◆ What you will do: Reproduce the following listing line for line, with no changes.

# start of Supplied information

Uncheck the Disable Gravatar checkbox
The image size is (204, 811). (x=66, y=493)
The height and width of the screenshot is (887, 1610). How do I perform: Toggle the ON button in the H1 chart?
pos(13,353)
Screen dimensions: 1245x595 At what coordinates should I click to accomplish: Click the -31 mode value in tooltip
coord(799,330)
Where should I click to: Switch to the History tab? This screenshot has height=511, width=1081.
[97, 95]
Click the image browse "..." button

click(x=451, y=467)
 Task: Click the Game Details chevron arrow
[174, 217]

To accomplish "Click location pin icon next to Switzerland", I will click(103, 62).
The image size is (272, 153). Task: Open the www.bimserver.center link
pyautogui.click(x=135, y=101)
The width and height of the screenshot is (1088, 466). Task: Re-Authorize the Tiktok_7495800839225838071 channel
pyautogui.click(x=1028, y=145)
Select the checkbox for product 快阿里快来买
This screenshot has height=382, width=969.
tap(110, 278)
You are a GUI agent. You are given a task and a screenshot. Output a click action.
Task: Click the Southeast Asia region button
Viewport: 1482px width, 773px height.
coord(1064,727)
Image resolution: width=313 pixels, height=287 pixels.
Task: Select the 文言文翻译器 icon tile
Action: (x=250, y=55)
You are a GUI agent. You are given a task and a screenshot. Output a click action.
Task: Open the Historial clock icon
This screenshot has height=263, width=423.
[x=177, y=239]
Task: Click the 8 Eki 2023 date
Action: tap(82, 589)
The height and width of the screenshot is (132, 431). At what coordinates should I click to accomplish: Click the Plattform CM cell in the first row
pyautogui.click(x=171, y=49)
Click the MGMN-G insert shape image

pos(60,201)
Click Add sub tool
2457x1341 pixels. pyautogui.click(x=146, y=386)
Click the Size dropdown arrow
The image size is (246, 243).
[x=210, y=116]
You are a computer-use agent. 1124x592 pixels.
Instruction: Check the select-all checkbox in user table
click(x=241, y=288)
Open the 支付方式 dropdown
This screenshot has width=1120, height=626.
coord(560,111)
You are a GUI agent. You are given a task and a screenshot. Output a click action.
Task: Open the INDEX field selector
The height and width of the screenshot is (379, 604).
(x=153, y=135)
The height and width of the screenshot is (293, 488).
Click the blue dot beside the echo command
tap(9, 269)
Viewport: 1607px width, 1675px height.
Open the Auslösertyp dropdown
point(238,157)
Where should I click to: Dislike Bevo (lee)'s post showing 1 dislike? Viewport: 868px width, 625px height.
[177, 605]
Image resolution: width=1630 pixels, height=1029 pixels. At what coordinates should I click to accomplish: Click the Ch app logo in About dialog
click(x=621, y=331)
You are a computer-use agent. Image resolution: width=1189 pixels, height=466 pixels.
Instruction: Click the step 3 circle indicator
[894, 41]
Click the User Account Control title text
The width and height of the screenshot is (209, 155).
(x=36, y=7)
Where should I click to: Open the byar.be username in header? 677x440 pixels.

# end of Supplied information

◆ Exercise result:
Uncheck the Disable Gravatar checkbox
The image size is (204, 811). (x=66, y=493)
The height and width of the screenshot is (887, 1610). How do I perform: Toggle the ON button in the H1 chart?
pos(13,353)
Screen dimensions: 1245x595 At what coordinates should I click to accomplish: Click the -31 mode value in tooltip
coord(799,330)
Where should I click to: Switch to the History tab? This screenshot has height=511, width=1081.
[97, 95]
Click the image browse "..." button

click(x=451, y=467)
 Task: Click the Game Details chevron arrow
[174, 217]

To accomplish "Click location pin icon next to Switzerland", I will click(103, 62).
The image size is (272, 153). Task: Open the www.bimserver.center link
pyautogui.click(x=135, y=101)
The width and height of the screenshot is (1088, 466). Task: Re-Authorize the Tiktok_7495800839225838071 channel
pyautogui.click(x=1028, y=145)
Select the checkbox for product 快阿里快来买
This screenshot has height=382, width=969.
tap(110, 278)
You are a GUI agent. You are given a task and a screenshot. Output a click action.
Task: Click the Southeast Asia region button
Viewport: 1482px width, 773px height.
coord(1064,727)
Image resolution: width=313 pixels, height=287 pixels.
Task: Select the 文言文翻译器 icon tile
Action: (x=250, y=55)
You are a GUI agent. You are given a task and a screenshot. Output a click action.
Task: Open the Historial clock icon
This screenshot has height=263, width=423.
[x=177, y=239]
Task: Click the 8 Eki 2023 date
Action: tap(82, 589)
The height and width of the screenshot is (132, 431). At what coordinates should I click to accomplish: Click the Plattform CM cell in the first row
pyautogui.click(x=171, y=49)
Click the MGMN-G insert shape image

pos(60,201)
Click Add sub tool
2457x1341 pixels. pyautogui.click(x=146, y=386)
Click the Size dropdown arrow
The image size is (246, 243).
[x=210, y=116]
You are a computer-use agent. 1124x592 pixels.
Instruction: Check the select-all checkbox in user table
click(x=241, y=288)
Open the 支付方式 dropdown
This screenshot has width=1120, height=626.
coord(560,111)
You are a GUI agent. You are given a task and a screenshot. Output a click action.
Task: Open the INDEX field selector
The height and width of the screenshot is (379, 604).
(x=153, y=135)
The height and width of the screenshot is (293, 488).
Click the blue dot beside the echo command
tap(9, 269)
Viewport: 1607px width, 1675px height.
Open the Auslösertyp dropdown
point(238,157)
Where should I click to: Dislike Bevo (lee)'s post showing 1 dislike? Viewport: 868px width, 625px height.
[177, 605]
Image resolution: width=1630 pixels, height=1029 pixels. At what coordinates should I click to accomplish: Click the Ch app logo in About dialog
click(x=621, y=331)
You are a computer-use agent. Image resolution: width=1189 pixels, height=466 pixels.
Instruction: Click the step 3 circle indicator
[894, 41]
Click the User Account Control title text
The width and height of the screenshot is (209, 155).
(x=36, y=7)
Where should I click to: Open the byar.be username in header? 677x440 pixels.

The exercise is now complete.